Of Random Seeds and Other Random Bits

Baba Gyani Triviani said:
"If you believe in fate and destiny, then the randomness in this world is pseudo-randomness"

Random Number Seed
I am sure most of you would have used a Random number generating piece of code in your program at some point of  time or another. And when you were looking up code, you would have noticed the word 'seed' but would have ignored it. Some of you would have even noticed a word called pseudo-random number generator. Well, I did. And I didn't know what this seed was until a few days back.

Let's try out an experiment. I will use Python in this post, but you can use any other language - Java, Ruby and they will all behave in the exact same way.
>>> import random
>>> random.random()
0.23108685984562283
>>> random.random()
0.017276293409835386
If you try this piece of code on your machine, your results will be different from mine. Isn't that obvious? It IS a random number generator after all, you might say. Now let's do something a little different. Try out the following code...
>>> import random
>>> random.seed(5)
>>> random.random()
0.6229016948897019
>>> random.random()
0.7417869892607294
The only difference is  that I have written an extra line with seed and I am passing 5 as the parameter. If you try out this piece of code now, you will see that the random numbers that you are getting is the same as what I am getting. ! So that means that random numbers are not as random as we think they are. You can try by opening another terminal and issuing same commands and your results will match.
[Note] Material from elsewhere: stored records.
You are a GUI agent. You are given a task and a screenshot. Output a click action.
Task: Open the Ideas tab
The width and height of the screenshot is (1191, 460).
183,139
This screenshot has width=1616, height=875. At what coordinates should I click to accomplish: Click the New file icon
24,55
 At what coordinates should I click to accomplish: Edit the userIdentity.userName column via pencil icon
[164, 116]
Variable arguments in Javascript
Most of you are familiar with varargs - If you want a function to accept variable number of arguments,  you use the standard ellipsis notation - works in C, Java... But does it work in Javascript? No. So how do you do it? I was browsing through Coffeescript and I noticed the varargs ellipsis notation. On checking the generated Javascript code, I noticed something interesting.

So this is what you should try. Fire up your console in Google Chrome and type the following:

function test() {
   console.log(arguments);
}

test('hey');
test('hi', 'hello', 'howdy');
test();

And the outputs are:
["hey"]
["hi", "hello", "howdy"]
[]

As you can see, though the function test doesn't look like it is accepting any arguments, arguments can be passed and accessed using a special 'arguments' variable. It is basically an array and you can use it to check if arguments were passed or not, how many were passed and which argument is what. Fancy, huh?

Closures in Javascript
Apparently, to be called some kind of an expert in Javascript, you should be able to talk intelligently about Closures. For a long time, I used to stare blankly at the word. Eventually I decided to see what all the fuss was about. 
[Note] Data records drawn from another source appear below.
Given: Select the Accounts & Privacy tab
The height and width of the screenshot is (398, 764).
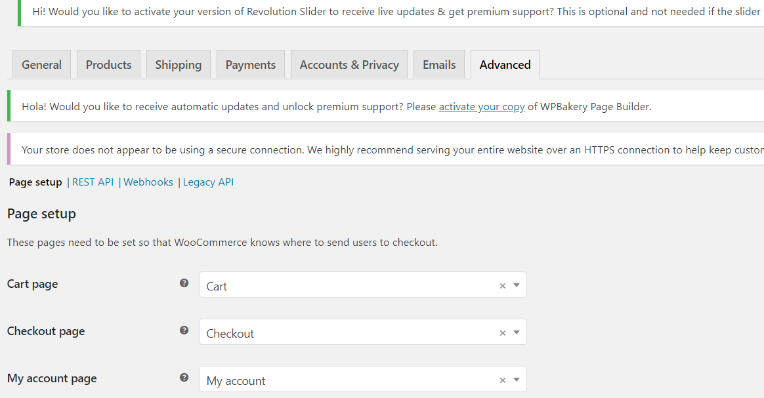Looking at the screenshot, I should (349, 65).
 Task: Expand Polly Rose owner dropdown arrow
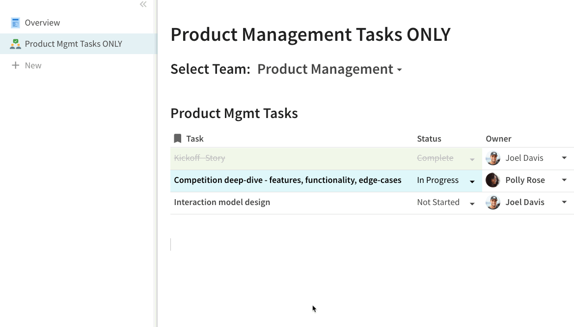(x=564, y=180)
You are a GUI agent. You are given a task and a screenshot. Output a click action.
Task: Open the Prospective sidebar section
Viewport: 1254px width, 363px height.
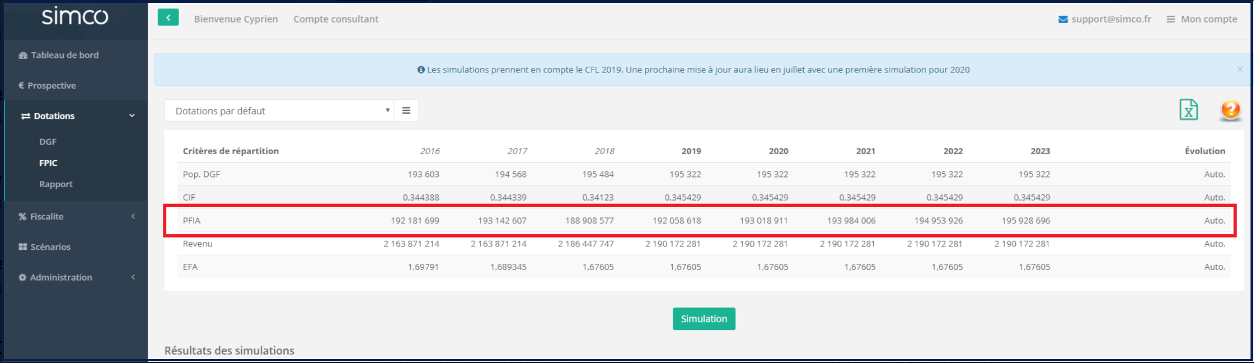[52, 85]
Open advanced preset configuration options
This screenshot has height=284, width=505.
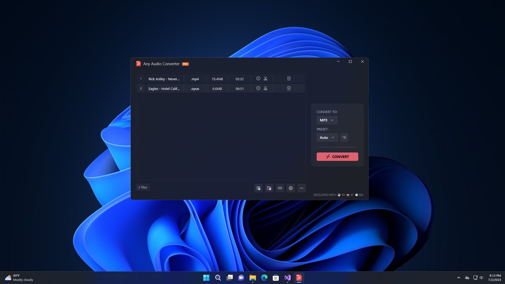tap(344, 137)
But before I tell you what closures are, I wanted you to know this simple piece of code. If you know it, go ahead. Otherwise try it out. Functions in Javascript can be written in two ways:

function sayHello(name) {
   console.log("Hello " + name);
}

sayHello = function(name) {
   console.log("Hello " + name);
};

Both work - The difference is that, the first one is available the moment your scripts begins to execute, the second one is available only after that line gets executed. What it means is that, I can call sayHello in a line that precedes the actual function definition in the first case. However, if I write it in the second way, it is available only after that line. An attempt to call it before will make your program to crash out - You are attempting to use it before defining it.

The advantage of the second style is that you can change the entire function behaviour but retaining the same name. Here's an example:
chameleon = function() {   console.log("I am green in colour");}; 
chameleon(); 
chameleon = function() {   console.log("I am brown in colour");} 
chameleon();
As you can see, the functions entire behaviour changes. This happens if you define it in the other style as well, but since this is like a variable, you can use this style to accept functions that get returned from other functions. The following example clarifies this point while also explaining closures.
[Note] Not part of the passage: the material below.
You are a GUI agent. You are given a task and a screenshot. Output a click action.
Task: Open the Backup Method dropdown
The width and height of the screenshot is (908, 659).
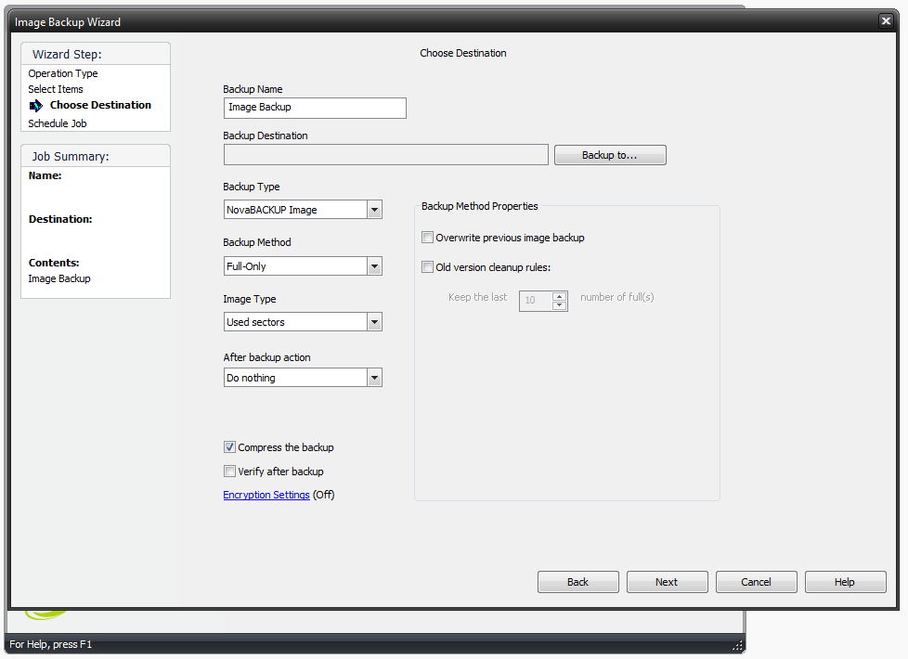click(374, 265)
So here's a simple example for closure.
function outer(x) {
    this.x = x;
    return function(y) {
        console.log(x + y);   
    }
} 

a = outer(5);
b = outer(10);

a(10);
b(10);


So essentially, we have a function called outer that accepts one parameter - x, and it returns a function (That's one feature I love about JS - the ability to pass functions around like any other variable). So, a and b will store the returned functions. But these two functions are not exactly identical. Since the 'x' parameter was different, the 'x' inside the returned functions are different too. To clarify, the 'x' inside the console.log gets hard-coded to whatever was passed - 5 for the a, 10 for b.

So when we call a and b with 10 as argument, the sum becomes 5 + 10 = 15 for a  and 10 + 10 = 20 for b. That's how you can a single function to behave differently depending on arguments.

Object oriented programming in Javascript
I thought of writing a bit about prototypes here - but then I thought that, rather than doing that, you should give CoffeeScript a chance. It's very easy to learn and you can do things in a better way. Like class definition is much cleaner in it and it takes care of the dirty work behind the scenes for you. It eventually generates Javascript and you don't have to worry about it.